Problem:
The news article on the hospital move names the service areas on the first floor of the new Trinity hospital. List all of them.

[Opening Passage to read section]

NEW PORT RICHEY — Medical Center of Trinity, the new hospital that hosted an open house last month in anticipation of a December launch, will sit empty until next year. And, once the move to the Trinity facility is approved, the old Community Hospital site in New Port Richey will be left without an emergency room. Only the psychiatric ward will remain.
Hospital officials attributed the moving delay to state inspections taking longer than expected.
"A survey of a building our size will take additional time, and while a disappointment, this is not unexpected for a complex construction like ours," spokeswoman Mary Sommise said in a news release.
Hospital officials originally expected to continue to operate an emergency room and psychiatric ward on the New Port Richey site once the hospital moved to Trinity. But they decided instead to close the old ER after state regulators said that the extensive renovations needed would require services to be interrupted.
"Unfortunately, since our ER is in an older portion of the building, a tremendous amount of construction will need to occur therefore, the Emergency Department will close on the day that we move patients to the Trinity campus," the news release said.
Most of the new Trinity hospital's first floor has been fully inspected. It includes all service areas such as emergency care, surgical suites, diagnostic imaging, heart and vascular suites, pharmacy, laboratory, food and nutrition and comprises 200,157 square feet.
The remaining three floors have had 80 percent inspected and will soon be completed, officials said.
The news about the ER came as no surprise to New Port Richey City Council member Robert Marlowe.
"I had heard that was a possibility. If I have to go the ER, I guess I'll have to go to North Bay," said Marlowe, referring to nearby Morton Plant North Bay Hospital.
Marlowe said he wondered whether hospital officials would end up following through with plans for the psychiatric ward given the lack of an ER.
"It usually is a feeder," he said.

[Closing Passage to read section]
[Opening Collected material section]

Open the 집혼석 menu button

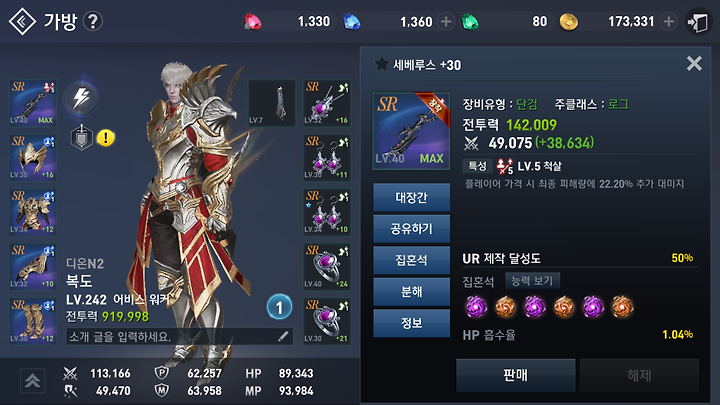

[Closing Collected material section]

Finished task:
- emergency care
- surgical suites
- diagnostic imaging
- heart and vascular suites
- pharmacy
- laboratory
- food and nutrition